Lockheed Martin is designing a topside — or deck-mounted — launcher for its long-range anti-ship missile, or LRASM, around the Navy’s frigate requirements, but the weapon could also fit on LCS, according to the company.
In addition to considering existing missiles in its inventory, the service is contemplating a second phase to the naval strike missile foreign comparative test that was conducted in 2014, said a spokesperson at the Navy’s program executive office for integrated warfare systems. The second phase would occur in 2016. The naval strike missile, developed by Norwegian company Kongsberg Defence & Aerospace, was first demonstrated on LCS-4, the USS Coronado, in September 2014.
In contrast to the optimism and assurance projected by Navy leaders, the fiscal year 2015 Director of Operational Test & Evaluation annual report, which was released in February, cast doubt on the littoral combat ship program’s achievements over the last year.
In August and September, the Navy conducted operational testing aboard the USS Coronado of the Increment 2 Surface Warfare mission package, which is supposed to provide fleet protection from small boats and other asymmetrical threats, the report noted. The Independence variant participated in three engagements where it faced off against small swarms of fast inshore attack craft, similar to vessels operated by Iran. Although all of the boats were ultimately defeated, an attacker managed to get dangerously close to the littoral combat ship and penetrate its “keep-out” range in two of the three engagements, the report said.
The document also made note of reliability issues on both variants of LCS including equipment failures, cybersecurity deficiencies and unreliable mine countermeasure systems.
Strong differences of opinion regarding the Navy’s LCS program could pose problems for future stability, according to one expert.
The LCS program was built on a “less than robust analytical foundation,” O’Rourke said at a conference in January.
“This was true both of the original program and of the restructured version that was put together in 2014,” he noted, pointing to the first time the program was transformed by then-Secretary of Defense Chuck Hagel, who directed that the ships procured in fiscal year 2019 and beyond would be the more heavily-armed frigate variant that is in the design stages today.
“The LCS program has now been substantially changed twice, by two secretaries of defense in two years,” O’Rourke said.
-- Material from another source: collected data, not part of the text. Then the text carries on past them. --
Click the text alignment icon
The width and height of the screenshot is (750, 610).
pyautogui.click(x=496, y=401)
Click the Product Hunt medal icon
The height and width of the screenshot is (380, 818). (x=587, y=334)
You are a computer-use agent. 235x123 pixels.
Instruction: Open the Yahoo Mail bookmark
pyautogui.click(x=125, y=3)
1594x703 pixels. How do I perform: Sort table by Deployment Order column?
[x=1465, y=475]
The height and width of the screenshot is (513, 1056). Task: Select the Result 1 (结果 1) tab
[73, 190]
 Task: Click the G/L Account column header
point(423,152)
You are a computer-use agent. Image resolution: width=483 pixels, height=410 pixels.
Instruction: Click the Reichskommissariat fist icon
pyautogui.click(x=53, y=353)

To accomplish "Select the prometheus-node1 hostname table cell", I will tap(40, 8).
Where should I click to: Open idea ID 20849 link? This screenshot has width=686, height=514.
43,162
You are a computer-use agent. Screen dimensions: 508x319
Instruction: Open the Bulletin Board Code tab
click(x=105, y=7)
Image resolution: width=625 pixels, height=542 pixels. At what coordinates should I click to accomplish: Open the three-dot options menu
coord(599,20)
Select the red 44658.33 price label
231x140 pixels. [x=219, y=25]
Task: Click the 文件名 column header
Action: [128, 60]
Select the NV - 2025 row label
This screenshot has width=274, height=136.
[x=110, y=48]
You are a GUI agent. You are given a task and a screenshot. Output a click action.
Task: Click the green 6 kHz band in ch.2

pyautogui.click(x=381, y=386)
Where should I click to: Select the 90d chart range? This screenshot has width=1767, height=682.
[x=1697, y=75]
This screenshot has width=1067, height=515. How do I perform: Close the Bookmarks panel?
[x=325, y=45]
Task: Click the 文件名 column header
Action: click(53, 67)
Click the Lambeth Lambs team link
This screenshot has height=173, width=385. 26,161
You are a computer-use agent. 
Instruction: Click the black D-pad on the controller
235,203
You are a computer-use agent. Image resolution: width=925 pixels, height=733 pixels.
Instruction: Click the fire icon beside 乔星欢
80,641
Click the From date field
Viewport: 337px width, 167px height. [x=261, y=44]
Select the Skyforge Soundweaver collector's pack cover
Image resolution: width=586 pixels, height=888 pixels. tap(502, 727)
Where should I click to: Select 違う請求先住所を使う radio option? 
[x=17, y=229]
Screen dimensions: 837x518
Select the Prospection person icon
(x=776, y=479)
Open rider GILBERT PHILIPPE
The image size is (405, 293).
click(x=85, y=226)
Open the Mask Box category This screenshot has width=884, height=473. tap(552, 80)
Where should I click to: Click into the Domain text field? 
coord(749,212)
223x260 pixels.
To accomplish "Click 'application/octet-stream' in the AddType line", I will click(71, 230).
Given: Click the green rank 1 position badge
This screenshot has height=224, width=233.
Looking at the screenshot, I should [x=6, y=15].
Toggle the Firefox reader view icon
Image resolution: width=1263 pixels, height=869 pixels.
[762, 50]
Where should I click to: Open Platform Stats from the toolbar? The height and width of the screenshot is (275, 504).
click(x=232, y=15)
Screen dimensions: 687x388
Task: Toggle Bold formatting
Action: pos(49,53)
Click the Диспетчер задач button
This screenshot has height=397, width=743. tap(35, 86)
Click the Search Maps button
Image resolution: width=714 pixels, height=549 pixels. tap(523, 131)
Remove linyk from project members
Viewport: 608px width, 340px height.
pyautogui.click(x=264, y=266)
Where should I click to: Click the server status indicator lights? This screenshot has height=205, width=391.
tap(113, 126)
Because it lacks a strong analytical foundation, it is based in the realm of opinion more than other Pentagon programs, he added.
“This [has] made it easier for people in positions of authority who develop a strong opinion about the program to decide suddenly to change” it, he said.
Such circumstances leave the platform vulnerable to yet another restructuring plan when a new president is elected at the end of 2016, he said. “When we have a new administration, they may look at the LCS program and decide to change it again.”